Good afternoon…some great weather out there today with temperatures into the 80s and dew points around 50°. That is a great combination for early June, especially considering all the moisture we have in the ground right now. Our good stretch of weather will mostly continue through early next week. There are some wrinkles though over the next 48 hours that may give parts of the area some scattered showers and storms as early as tomorrow.
Tonight: Mostly clear and pleasant with lows near 60°
Friday: Partly cloudy and mild. Highs in the 80-85° range with higher but still tolerable by summer standards, dew points. Light winds. There should be at least some scattered PM storms/showers to the south of KC proper…perhaps towards Sedalia/Clinton/Butler/Pleasanton areas.

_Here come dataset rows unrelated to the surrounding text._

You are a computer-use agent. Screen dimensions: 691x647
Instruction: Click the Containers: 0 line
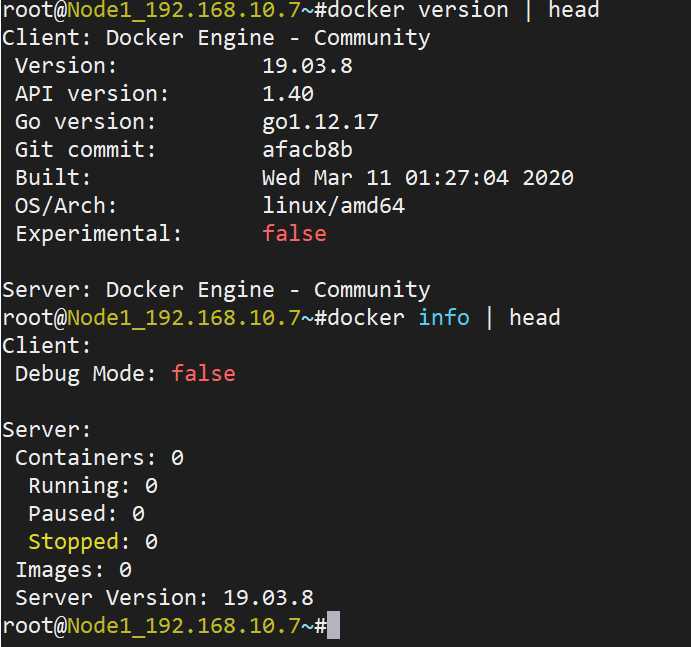coord(99,458)
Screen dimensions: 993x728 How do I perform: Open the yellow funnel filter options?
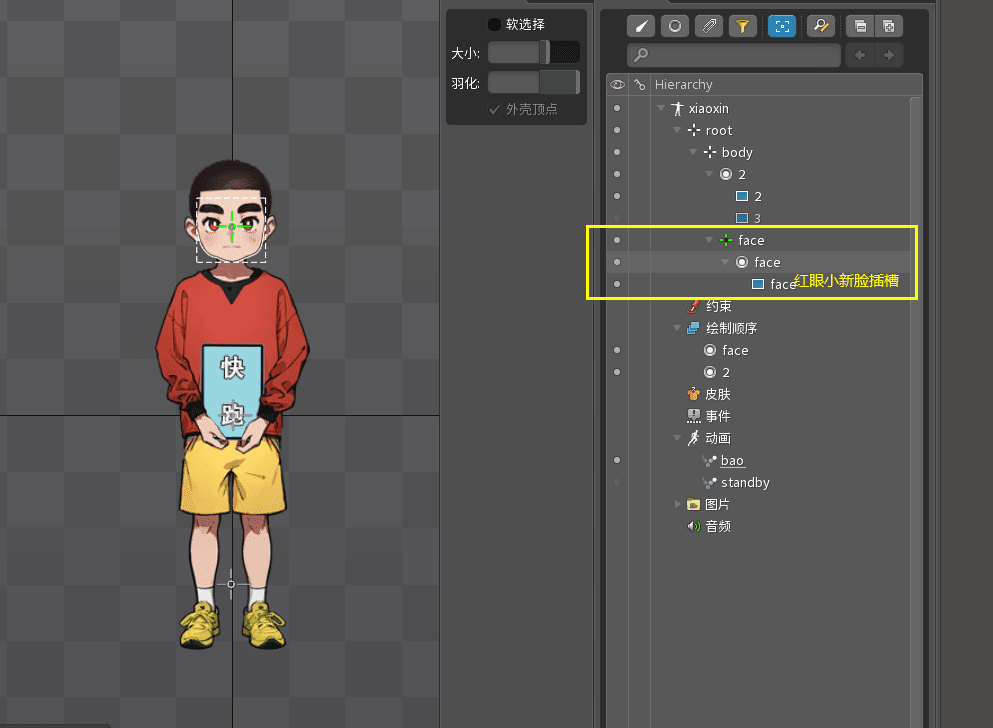(x=742, y=26)
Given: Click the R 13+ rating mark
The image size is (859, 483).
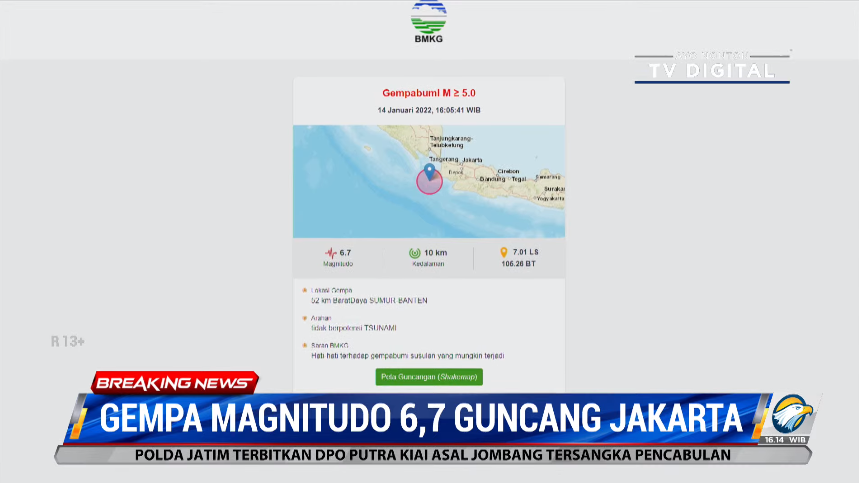Looking at the screenshot, I should click(x=68, y=342).
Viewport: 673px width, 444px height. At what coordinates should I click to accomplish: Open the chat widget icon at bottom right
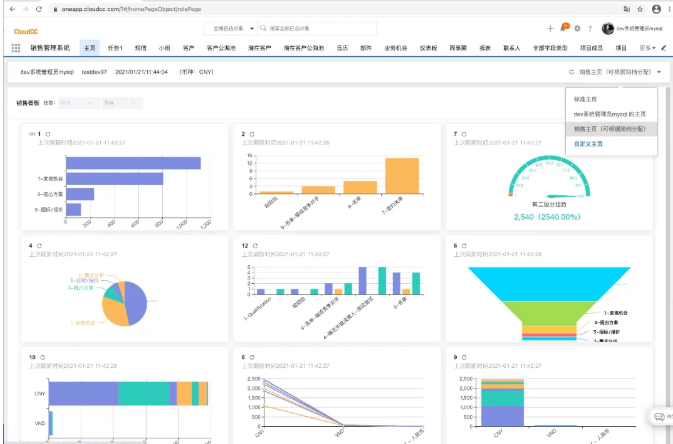click(658, 416)
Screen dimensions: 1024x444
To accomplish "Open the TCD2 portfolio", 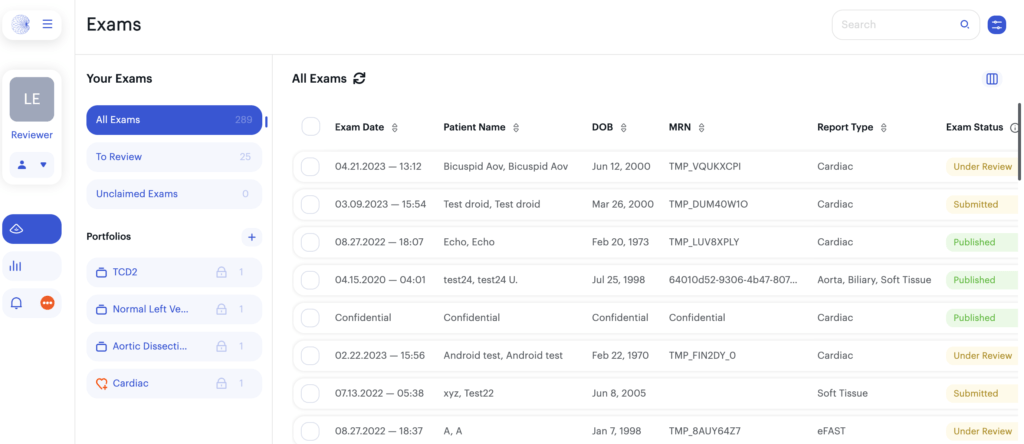I will click(x=174, y=272).
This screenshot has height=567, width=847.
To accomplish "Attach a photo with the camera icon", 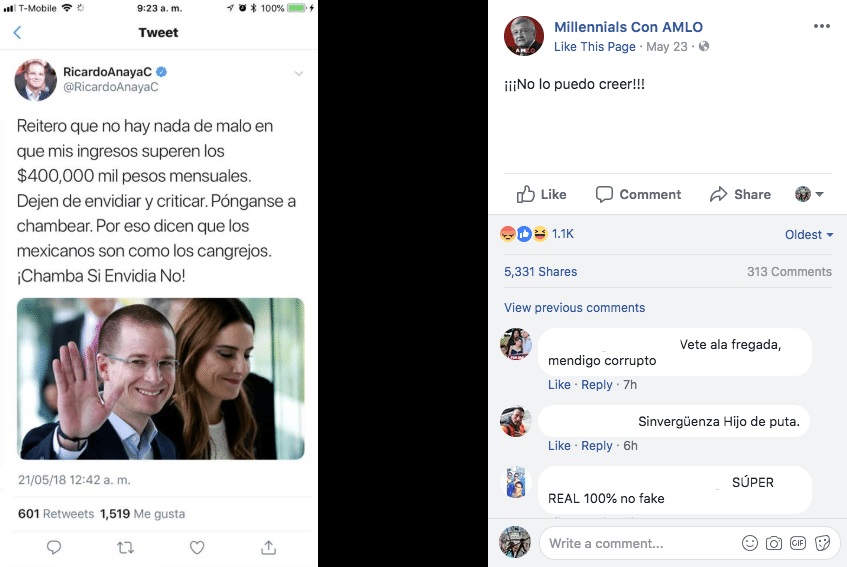I will click(x=774, y=543).
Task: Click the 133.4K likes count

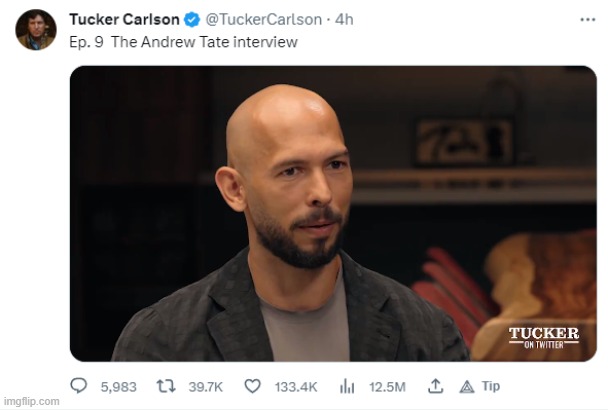Action: pos(295,386)
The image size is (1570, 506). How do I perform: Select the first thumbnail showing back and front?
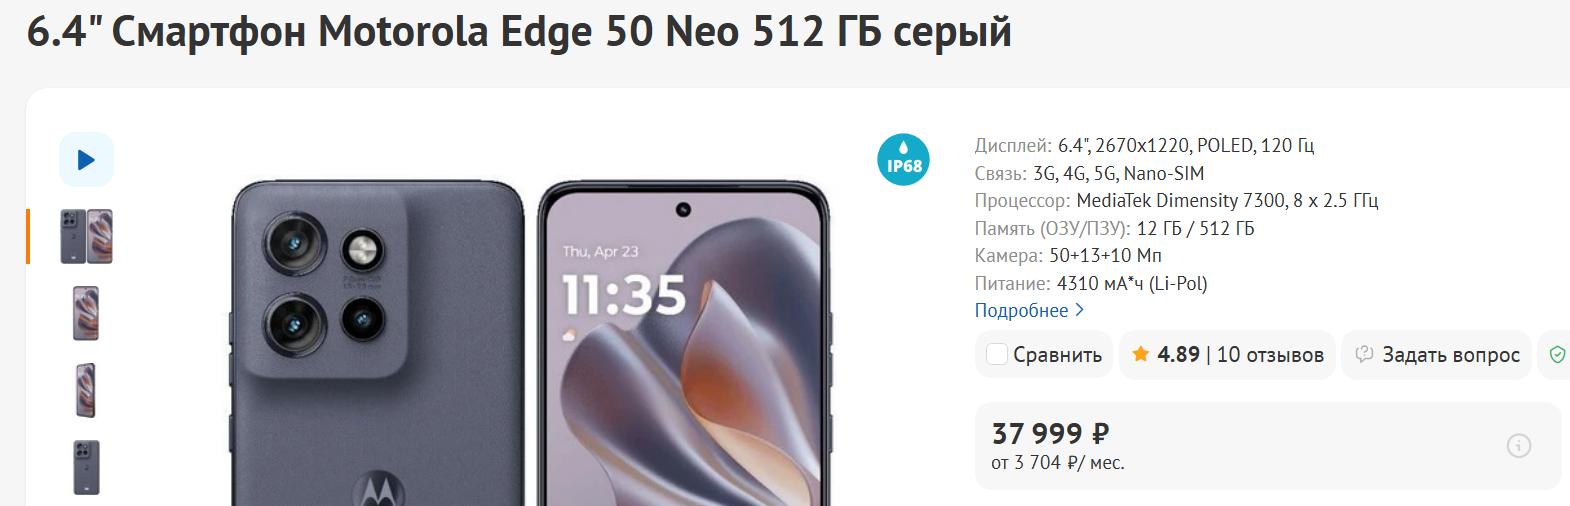(x=86, y=236)
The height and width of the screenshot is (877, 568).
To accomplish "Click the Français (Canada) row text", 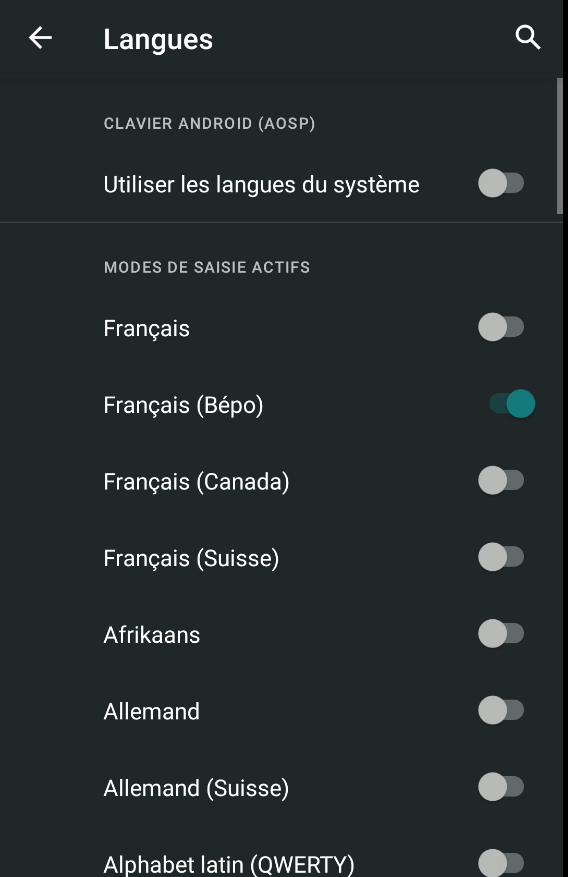I will pos(196,482).
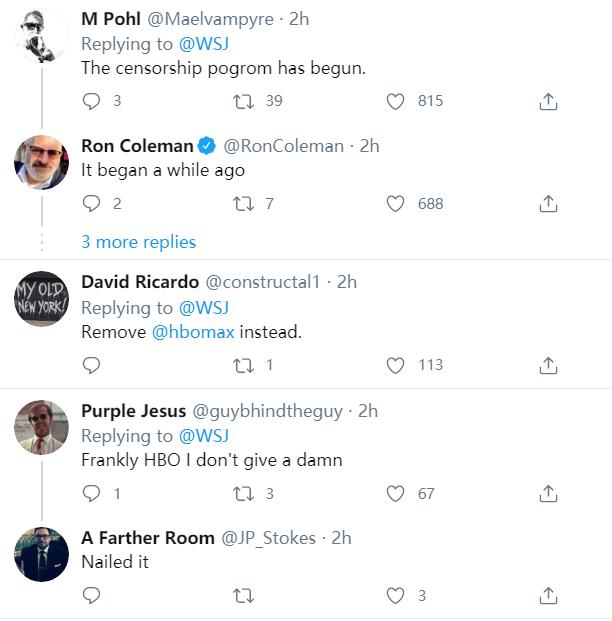Share Ron Coleman's tweet
The image size is (612, 621).
[548, 203]
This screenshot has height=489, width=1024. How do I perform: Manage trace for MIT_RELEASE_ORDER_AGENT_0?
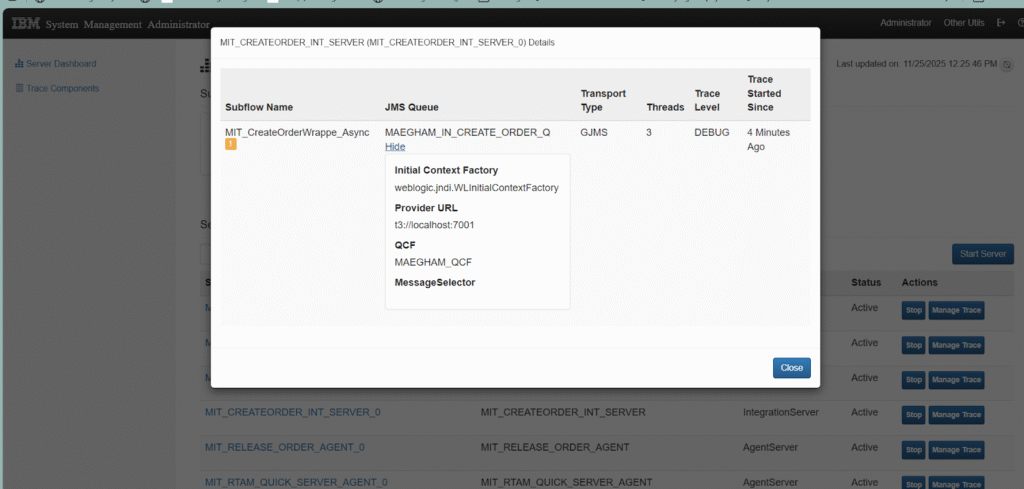pyautogui.click(x=956, y=450)
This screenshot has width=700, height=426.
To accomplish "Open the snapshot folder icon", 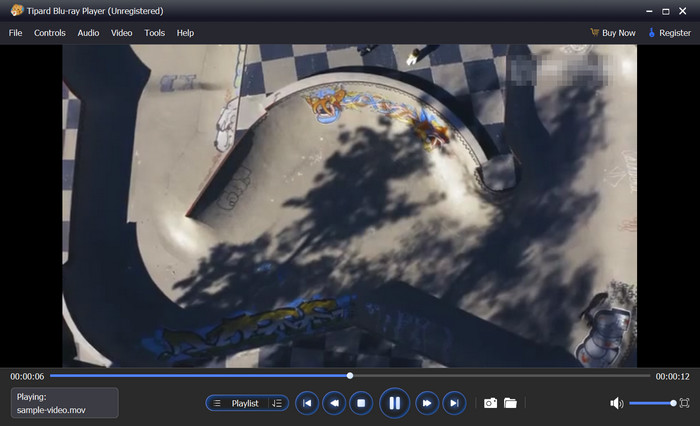I will tap(510, 403).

Saturday: It’s not out of the question that some showers could be around the area during the 1st part of the day. Then later in the afternoon towards the Lakes region into central MO and the I-44 corridor area. Highs into the 80s
Sunday: Nice weather with highs in the 80s
Every so often my twitter feed fills up with interesting things that I want to touch on…or perhaps there are other weather notes that I want to pass along to you but because of active weather…I push them to another part of the desk with the hopes of getting back to them…well today is that day…
Yesterday was the start of the Atlantic hurricane season. Interesting to note that there was a VERY rare named storm back in JAN of all times…Alex. Over the weekend there was Bonnie that came ashore in NC…and has now come back offshore and is trying to regain intensity. It was upgraded to a depression earlier…and may be trying to regain tropical storm status (39 MPH+ winds).
You can clearly see it in the satellite pics…
It’s given the outer banks of NC a bunch of rainfall (over 5-7″) this week so far…and it’s still raining.
Another system may try to organize in the SW Gulf or the far NE Caribbean over the weekend…that would be named Colin. It would be VERY rare to have a 3rd named storm so early in the year. The record for storm #3 is 6/12/1887. This though is a dubious record since really reliable information on these types of systems really only goes back to the use of satellites in the 1970s or so.
— National Weather Association (@nwas) June 1, 2016
It’s NOT that unusual to have tropical activity potentially affect the states in June though…
Tropical storms and hurricanes that have impacted Florida in June typically start in the western Caribbean/Gulf pic.twitter.com/46FhuYFaGq
— Michael Lowry (@MichaelRLowry) June 2, 2016
Meanwhile out west the heat is cranking up in a big kind of way. Some cities including Phoenix…Las Vegas and others up the western 1/3 of the US may see record heat for early June.
This weekend may feature Phoenix's earliest 115° and Las Vegas' earliest 110° on record, also perhaps Portland's 2nd-earliest 100°
— Maxar | WeatherDesk (@Maxar_Weather) June 2, 2016
Here is some information from the NWS in Phoenix…
Here is the forecast for PHX into early next week. I start my annual golf vacation next week out there…won’t be as brutal…thankfully…only 100-105°
As a matter of fact the “ridge” or heat generator is going to be one of the strongest, if not the strongest for early June…at least as we look at the pattern aloft…up at about 18,000 feet or so.
— Paul Iniguez (@pauliniguez) June 1, 2016
This brighter red colors represent the forecast compared to historical values.
This is obviously not helping the raging drought out there…saw this on the NASA feed today…showing the changes in Lake Mead. Pretty dramatic stuff. Lake levels are at their lowest since it was created back in the 1950s. It’s only 37% full at this point
— NOAA Climate.gov (@NOAAClimate) June 2, 2016
Here is a graphical representation of the water levels just for 2016…
Like I mentioned…the drought out there is real…and getting worse by the week. Let’s see what happens when monsoon season starts out there in the next 4-6 weeks or so…
— NOAA (@NOAA) June 2, 2016
One of the things that are interesting to see out in the deserts during extreme heating are dust devils. They are sort of like tornadoes but don’t form the same way. As the sun heats the desert the air rises. This rising air is then replaced at the surface by air rushing in at the surface.
Well this process can sort of happen in other places as well…look at this video of the same type of process happening in OH…except a hay bale got in the way.
— Josh Fitzpatrick (@JoshFitzWx) June 2, 2016
Meanwhile in the more traditional sense of tornado formation…Chad Cowan was storm chasing last week with all the big storms out in western KS. He caught quite a bit of video and speed up the video to create a cool time-lapse.
Fascinating view of two tornadic circulations merging and forming the first big tornado near Dodge City on May 24th pic.twitter.com/UveXygv9fW
— 🌩️ Chad Cowan (@stormtimelapse) June 2, 2016
Definitely worth a look at!
OK that will do it for the desk cleaning. Nice and tidy now!